Last March, when 23 year-old Mohamed Merah killed seven people – four of them children – in a series of three shooting incidents in southern France, the Islamist of Algerian origin was pronounced a “lone wolf” by the media and the French government. This aimless and angry young man apparently followed the now-customary path of crime and alienation leading to self-directed jihad against innocents. Think spree killer with a vaguely Salafist gloss. Once Merah went out in a 30-hour siege and a final blaze of glory it seemed difficult to determine what exactly motivated the novice terrorist.

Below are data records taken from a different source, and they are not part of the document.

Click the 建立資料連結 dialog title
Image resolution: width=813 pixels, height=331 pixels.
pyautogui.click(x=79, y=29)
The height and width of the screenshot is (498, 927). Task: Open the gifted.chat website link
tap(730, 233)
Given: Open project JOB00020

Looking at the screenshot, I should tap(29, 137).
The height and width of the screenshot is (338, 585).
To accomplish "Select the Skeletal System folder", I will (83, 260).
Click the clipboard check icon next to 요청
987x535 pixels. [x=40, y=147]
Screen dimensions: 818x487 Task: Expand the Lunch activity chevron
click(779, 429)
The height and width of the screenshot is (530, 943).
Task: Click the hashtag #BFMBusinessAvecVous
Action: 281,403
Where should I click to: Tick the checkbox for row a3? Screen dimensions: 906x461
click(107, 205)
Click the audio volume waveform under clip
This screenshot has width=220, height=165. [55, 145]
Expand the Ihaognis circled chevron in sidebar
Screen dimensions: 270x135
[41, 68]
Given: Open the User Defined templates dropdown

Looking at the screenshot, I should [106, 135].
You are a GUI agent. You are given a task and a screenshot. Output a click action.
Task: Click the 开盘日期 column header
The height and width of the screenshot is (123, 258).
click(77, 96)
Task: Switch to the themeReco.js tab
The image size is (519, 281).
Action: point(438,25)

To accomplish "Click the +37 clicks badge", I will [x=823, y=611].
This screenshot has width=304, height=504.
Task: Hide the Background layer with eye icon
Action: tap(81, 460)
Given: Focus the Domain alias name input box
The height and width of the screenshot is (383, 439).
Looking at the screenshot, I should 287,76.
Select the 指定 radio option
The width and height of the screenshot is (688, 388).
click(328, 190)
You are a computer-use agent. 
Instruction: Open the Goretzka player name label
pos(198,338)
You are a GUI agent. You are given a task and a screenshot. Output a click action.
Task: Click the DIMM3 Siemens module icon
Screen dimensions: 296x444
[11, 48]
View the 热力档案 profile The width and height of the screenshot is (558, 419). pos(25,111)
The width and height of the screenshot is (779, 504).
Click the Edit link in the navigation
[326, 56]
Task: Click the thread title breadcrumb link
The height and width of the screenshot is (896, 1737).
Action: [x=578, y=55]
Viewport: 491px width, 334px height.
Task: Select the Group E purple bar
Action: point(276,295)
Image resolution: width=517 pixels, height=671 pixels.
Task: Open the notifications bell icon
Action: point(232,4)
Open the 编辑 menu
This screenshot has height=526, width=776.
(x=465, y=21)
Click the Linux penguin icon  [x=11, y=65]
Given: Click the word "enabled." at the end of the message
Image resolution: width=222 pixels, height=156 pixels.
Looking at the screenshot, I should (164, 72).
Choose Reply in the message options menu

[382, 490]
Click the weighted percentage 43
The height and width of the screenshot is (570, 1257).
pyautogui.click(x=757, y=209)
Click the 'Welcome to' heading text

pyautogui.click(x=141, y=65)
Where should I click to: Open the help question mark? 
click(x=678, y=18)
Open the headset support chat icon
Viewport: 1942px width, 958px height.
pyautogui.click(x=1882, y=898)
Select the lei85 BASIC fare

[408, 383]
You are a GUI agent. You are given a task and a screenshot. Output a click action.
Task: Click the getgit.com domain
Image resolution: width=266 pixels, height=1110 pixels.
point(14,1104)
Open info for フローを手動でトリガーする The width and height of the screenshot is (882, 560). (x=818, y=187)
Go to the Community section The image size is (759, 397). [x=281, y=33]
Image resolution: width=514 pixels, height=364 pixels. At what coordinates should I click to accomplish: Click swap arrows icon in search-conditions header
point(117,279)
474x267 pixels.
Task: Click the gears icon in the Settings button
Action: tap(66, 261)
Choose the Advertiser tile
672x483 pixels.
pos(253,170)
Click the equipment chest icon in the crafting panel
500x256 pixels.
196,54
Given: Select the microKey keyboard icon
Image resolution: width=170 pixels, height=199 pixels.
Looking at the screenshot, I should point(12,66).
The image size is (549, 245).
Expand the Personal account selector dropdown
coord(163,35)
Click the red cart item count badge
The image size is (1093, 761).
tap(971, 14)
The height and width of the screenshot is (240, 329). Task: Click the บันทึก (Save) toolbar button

Yet newly declassified French intelligence documents paint a very different picture of Merah, who was much more deeply embedded in the jihad movement than Paris was willing to admit in the spring. As reported in Le Parisien yesterday, while French domestic intelligence (DCRI) agreed with calling Merah a “lone wolf” they knew better – much better. The 23 pages of classified reports, going back to 2009, demonstrate that the DCRI was aware of a wide range of worrisome activities by Merah, who became a target of “special surveillance,” as was his brother, due to their close relations with the Toulouse jihad in-crowd.
December 2009: Merah pops up in surveillance of the Toulouse radical Salafis; DCRI notes that the young man, who recently emerged from prison, is conducting “religious classes” at his apartment, while talking regularly with his brother Abdelkader, a known associate of the Toulouse jihad circle, who had recently moved to Cairo to further his muj education.
November 2010: DCRI reports that Merah, now learning Arabic as a “member of an Islamo-delinquent fraternity” in Toulouse, is part of a younger generation of jihadists who have emerged from prison more radical than ever.
January 2011: DCRI reports in detail about Merah, who had recently traveled to Afghanistan and was picked up by local security forces. This report is based largely on Afghan information shared with Paris, which paints a disturbing picture of a troubled young man who claimed to have gotten to the country via Germany, Turkey, Syria, Lebanon, Israel, Egypt, and Tajikistan, saying he was a tourist. DCRI now officially considers Merah a person of concern, “with a serious delinquent past [now] in a radicalization phase.”
September 2011: DCRI report observes that, upon his return from Afghanistan, Merah quickly reintegrated with the Toulouse jihad scene and appears more radical than ever. Thus he is now considered “special target of the service,” and although Merah is reported to be headed to Pakistan shortly, French authorities do nothing to stop him.
November 2011: Once he returns from Pakistan, Merah is interviewed by the DCRI in Toulouse. Merah, who admits to spending time in Afghanistan and Pakistan, claims he returned home to sort out his legal situation. Based on his travels to known jihad-linked locations, DCRI pronounces Merah a “direct threat,” observing in the report that young men who engage in jihad tourism “can return with instructions to carry out armed actions.”
Despite this chilling prediction – practically a prophecy about what Merah would execute in a few months – the DCRI and French authorities did nothing.
As a former intelligence officer, I am always sympathetic to the people who have to monitor the bad guys – in France, as in Britain and many other countries, the number of potential terrorism targets is vast – and it’s always easy to render criticism from a comfy chair long after the events in question. That said, this appears to be a massive screw-up by French intelligence.
Regardless, these reports put paid to the notion that Merah – along with his brother, who was just as deeply involved in the jihad scene in southern France and was a good deal more complicit in the March mayhem than initially believed – was a mere “lone wolf.” In reality, the vast majority of home-grown jihad terrorism cases are more closely linked with known jihadist groups and travels than we are initially told. While occasionally a troubled young man initiates a self-starting jihad based solely on viewing ugly websites – it appears more common among Americans than Europeans – this is seldom the case in the real world. Perhaps it’s time to dispense with the shopworn “lone wolf” label altogether.